По замыслу окладчиков, они должны были быстро замкнуть круг, идя с двух сторон. Трошка рассчитывал, что сытые волки, улегшись на дневку в густых кустах, не обратят внимания на шум. Вместе с зятем Гончара Михаилом он двинулся по просеке, а Прохор, Митрофан и Гончар — к затону, старательно навешивая на кусты флажки.

Снег под ногами не хрустел. Трошка двигался проворно, вешал флажки сновористо. Уже подходила к концу вторая катушка, когда над поляной появились сороки. Они летели высоко и вдруг, остановившись в воздухе, резко спланировали на растущий средь поляны дуб. Первая из птиц, усевшись на ветке, дернула хвостом, негромко стрекотнула, а затем, заметив людей, переместилась к ним поближе и заверещала на весь лес. Трошка подумал, что пропали все труды, звери отлично понимают, о чем тараторит сорока, но, надеясь на чудо, подскочил к санкам, на которых лежали катушки с флажками, и выдохнул:

— Пошел! Быстрей, быстрей, к затону! Может, успеем!

Его напарник опешил. То делалось все тихо, а теперь наоборот, и шум и треск. Они изо всех сил побежали к затону. Замкнуть круг. Оставалось каких-то триста саженей. Трошка еще надеялся на удачу. Успеют замкнуть кольцо!

— Давай, Миша, — хрипел он, — осталось чуть. Эти проклятые сороки, чтобы их черт побрал…

Вдруг резко, со звоном, хлопнул выстрел один, второй. Стрелял Митрофан. Трошка оторвался от флажков и увидел, как с кручи на белый лед затона сваливались волки. До них было саженей полтораста. Он рванул с плеча ружье, обогнав стволами ближнего к себе зверя, со злостью выстрелил. Картечь, не долетев до цели, прорезала нетронутую пелену снега. Тогда он поднял стволы повыше и, еще больше упредив бегущего волка, бухнул. Раскатистое эхо весело отозвалось на той стороне затона. Волки, испуганные выстрелами, наддали, торопясь скрыться в зарослях камыша. Все видели, как впереди, припадая на переднюю лапу, шла трехлапая, следом стелился матерый, и чуть сзади торопились переярки. Трошка опустил ружье, сдернул с головы шапку и с размаху бросил ее на снег. Он кулаком погрозил все еще трещавшим в стороне птицам, потом, подняв шапку, сердито бросил:

— Собирай флажки, сберегли сороки зверей!

-

Вскоре потеплело. Низкие тучи нависли над полями. Срывался мокрыми хлопьями снег, накипал на кусты. Стая и днем колесила по безлюдной степи. В одной деревушке волки попытались было забраться в хлев, но помешал человек. Он появился так внезапно, что чистая случайность спасла матерого от смерти. Человек брызнул огнем и промазал, только маленькая дробина зацепила матерому ухо, вызвав жгучую боль. Волки удрали подальше от злополучного катуха и повторить набег больше не решились. Матерый долго обтирал о снег кровоточащее ухо, потом звери ушли в степные бурьяны, надеясь поохотиться на русаков.

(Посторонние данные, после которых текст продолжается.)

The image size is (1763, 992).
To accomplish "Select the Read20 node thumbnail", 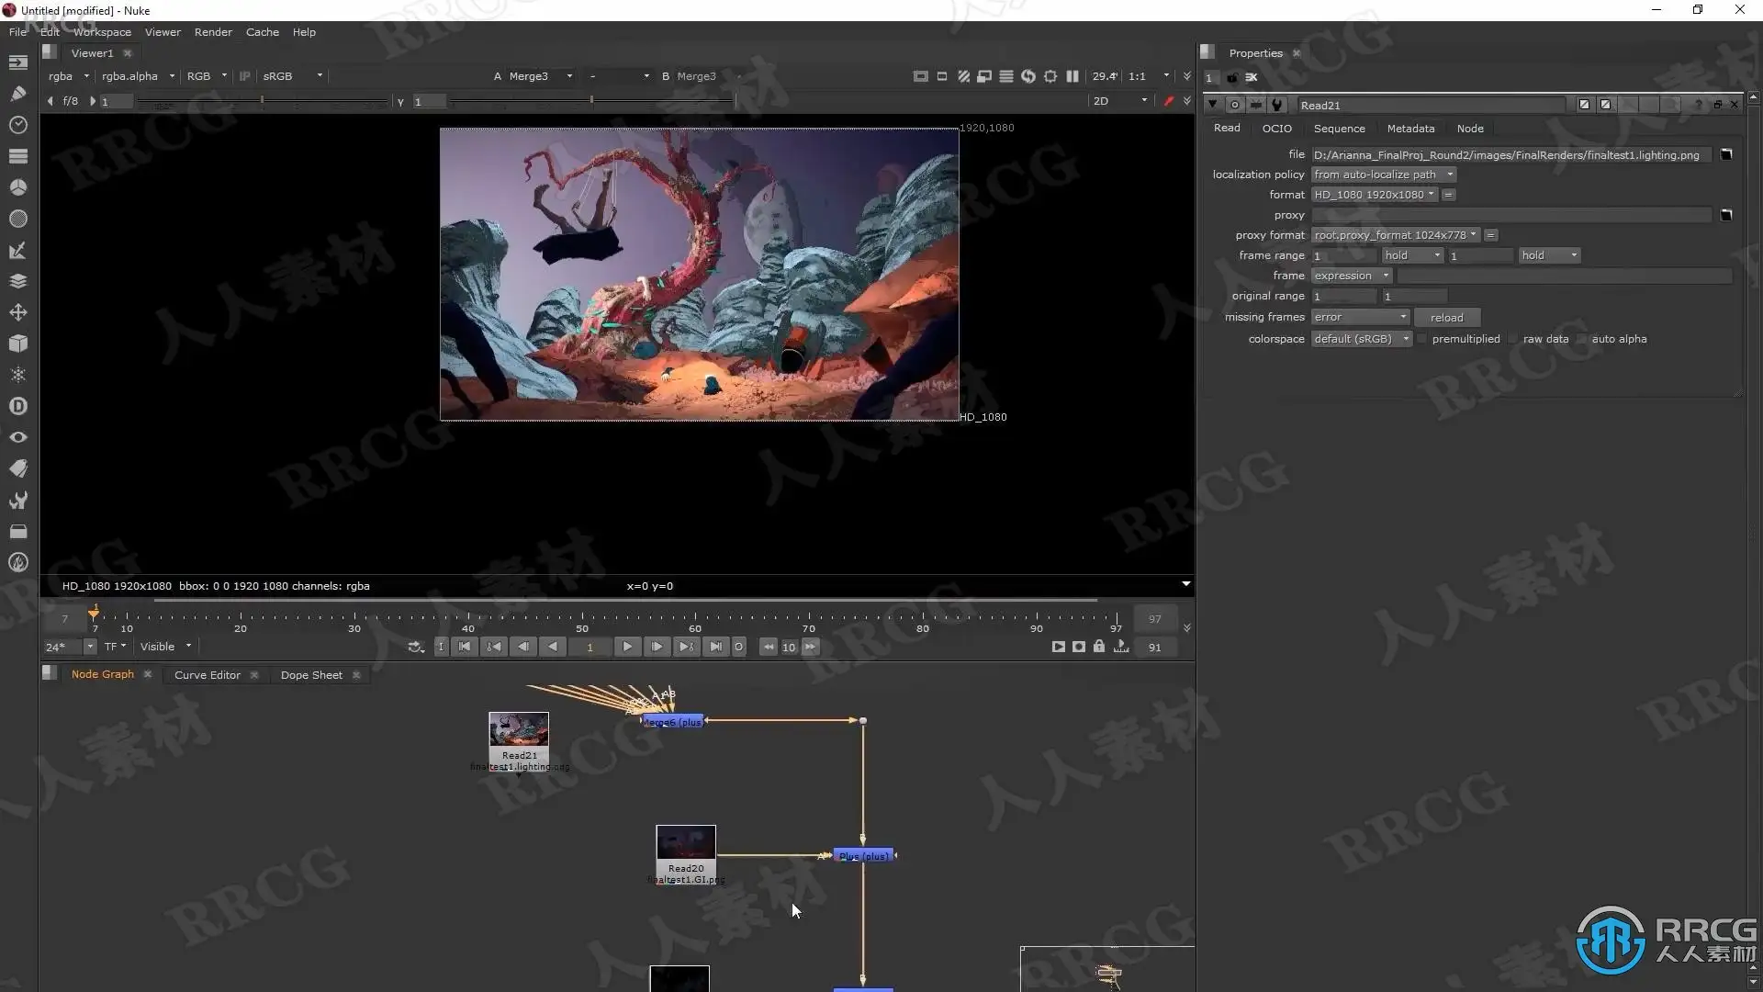I will point(685,843).
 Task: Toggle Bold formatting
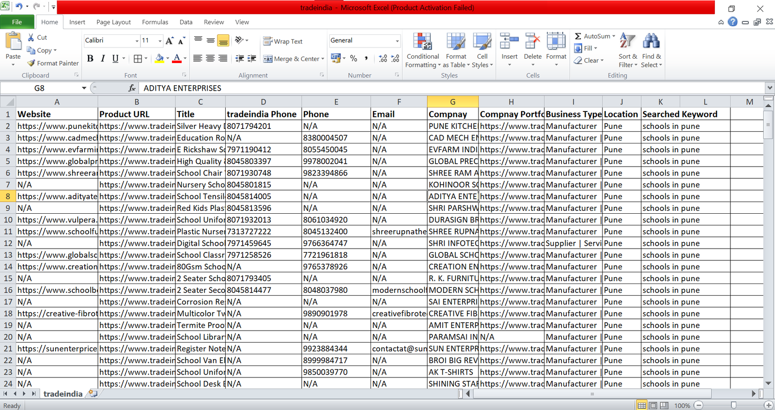[x=90, y=59]
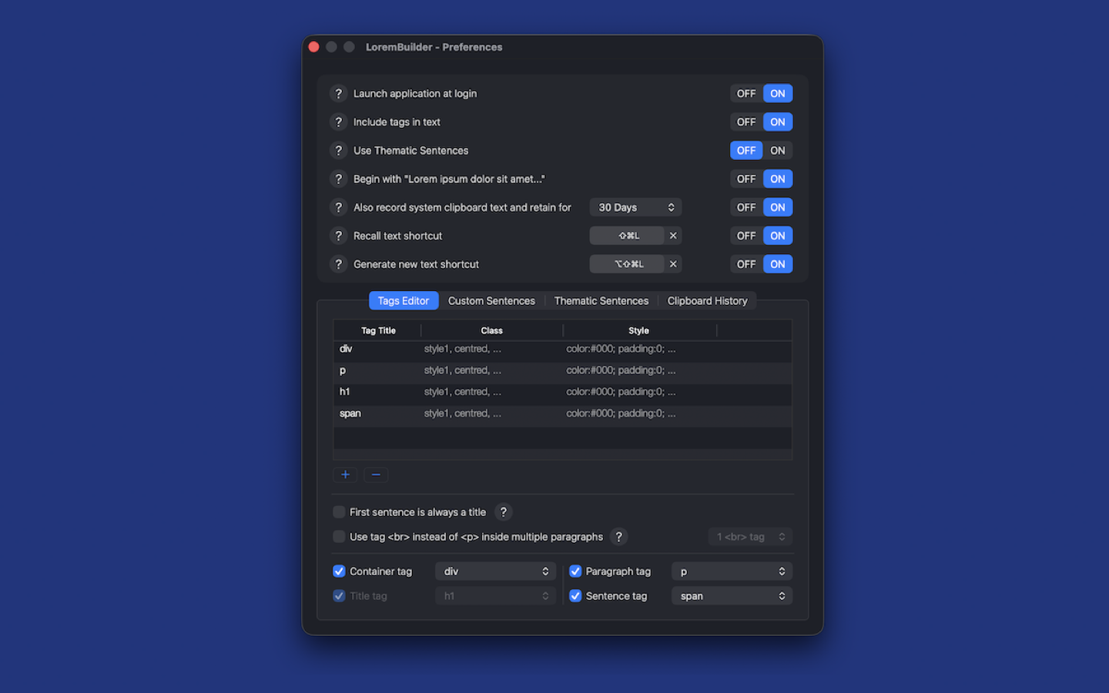Open help for Launch application at login

tap(339, 93)
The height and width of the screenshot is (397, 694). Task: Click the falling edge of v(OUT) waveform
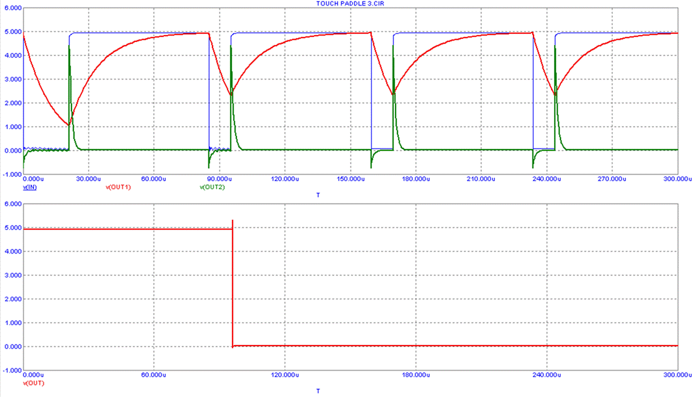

Хотя следов зайцев было много, но длинноухие тоже наловчились искать пропитание и укрытие вблизи человека. И вот голод заставил волков мышковать. Вокруг было тихо, и стая старательно ловила полевок, не обращая внимания на снегопад. К полудню волки устали. Они нашли будылья подсолнухов погуще и улеглись отдохнуть. А вечером, когда выпавший за день снег чуть прихватило морозцем, трехлапая вывела стаю на занесенную дорогу и повела ее к кошаре. При подходе к ней волки еще издали уловили запах мяса. Пахло и лошадью. Но пугающего запаха человека не было. На снегу, недалеко от небольшой куртины прошлогоднего бурьяна, что-то чернело. Трехлапая, оставив стаю, обошла кругом это место и поняла, что здесь прошла днем лошадь, которая тащила на веревке мясо. И волчица трижды проглотила липкую слюну, но сразу к приманке не пошла: люди за здорово живешь мясо не давали, здесь что-то неладно.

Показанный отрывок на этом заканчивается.